6.1.1 Security Architecture Secrets.
Discussions of secure coprocessor technology usually begin with "physical attack zeroizes secrets." Our security architecture must begin by ensuring that tamper actually destroys secrets that actually meant something. We do this with three main techniques:
* The secrets go away with physical attack. Section 6.2 presents our tamperdetection circuitry and protocol techniques. These ensure that physical attack results in the actual zeroization of sensitive memory.
* The secrets started out secret. Section 6.3 presents our factory initialization and regeneration/recertification protocols. These ensure that the secrets, when first established, were neither known nor predictable outside the card, and do not require assumptions of indefinite security of any given key pair.
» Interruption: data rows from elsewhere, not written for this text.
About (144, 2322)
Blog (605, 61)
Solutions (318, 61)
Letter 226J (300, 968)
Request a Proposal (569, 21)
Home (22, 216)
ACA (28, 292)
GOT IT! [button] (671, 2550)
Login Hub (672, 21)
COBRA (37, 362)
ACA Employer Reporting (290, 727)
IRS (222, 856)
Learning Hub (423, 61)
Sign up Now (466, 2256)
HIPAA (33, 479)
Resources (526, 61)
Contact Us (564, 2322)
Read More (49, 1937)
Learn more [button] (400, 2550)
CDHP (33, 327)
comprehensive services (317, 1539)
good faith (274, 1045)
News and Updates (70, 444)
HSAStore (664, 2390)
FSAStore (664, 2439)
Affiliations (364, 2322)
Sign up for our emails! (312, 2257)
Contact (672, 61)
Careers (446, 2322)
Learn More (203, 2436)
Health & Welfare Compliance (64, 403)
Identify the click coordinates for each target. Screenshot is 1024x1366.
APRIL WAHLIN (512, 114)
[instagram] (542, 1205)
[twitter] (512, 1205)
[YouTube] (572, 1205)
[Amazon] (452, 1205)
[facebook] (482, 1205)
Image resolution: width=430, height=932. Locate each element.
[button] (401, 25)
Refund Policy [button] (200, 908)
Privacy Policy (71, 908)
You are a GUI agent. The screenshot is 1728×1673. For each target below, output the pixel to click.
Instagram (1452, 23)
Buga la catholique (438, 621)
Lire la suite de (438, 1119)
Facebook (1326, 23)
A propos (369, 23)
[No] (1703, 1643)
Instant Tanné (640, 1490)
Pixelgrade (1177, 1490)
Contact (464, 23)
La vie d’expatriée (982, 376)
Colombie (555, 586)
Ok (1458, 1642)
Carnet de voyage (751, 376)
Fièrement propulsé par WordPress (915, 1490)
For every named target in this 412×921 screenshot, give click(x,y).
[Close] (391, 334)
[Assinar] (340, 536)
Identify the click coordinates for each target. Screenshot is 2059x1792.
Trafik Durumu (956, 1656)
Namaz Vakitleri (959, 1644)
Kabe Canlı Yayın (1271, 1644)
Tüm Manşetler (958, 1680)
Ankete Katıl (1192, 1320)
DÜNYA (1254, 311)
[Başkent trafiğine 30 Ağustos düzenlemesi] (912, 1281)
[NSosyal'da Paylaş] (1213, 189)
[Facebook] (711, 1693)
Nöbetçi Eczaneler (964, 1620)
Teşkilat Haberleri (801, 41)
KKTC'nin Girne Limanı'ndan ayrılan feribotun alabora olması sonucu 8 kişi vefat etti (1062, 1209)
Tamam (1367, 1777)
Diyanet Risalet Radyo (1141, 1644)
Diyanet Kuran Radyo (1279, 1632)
* The secrets stayed secret despite software attack. Section 6.4 presents our hardware ratchet lock techniques. These techniques ensure that, despite arbitrarily bad compromise of rewritable software, sufficiently many secrets remain to enable recovery of the device.
Code. Second, we must ensure that code is loaded and updated in a safe way. Discussions of code-downloading usually begin with "just sign the code." However, focusing on code-signing alone neglects several additional subtleties that this security architecture must address. Further complications arise from the commercial requirement that this architecture accommodate a pool of mutually suspicious developers, who produce code that is loaded and updated in the hostile field, with no trusted couriers.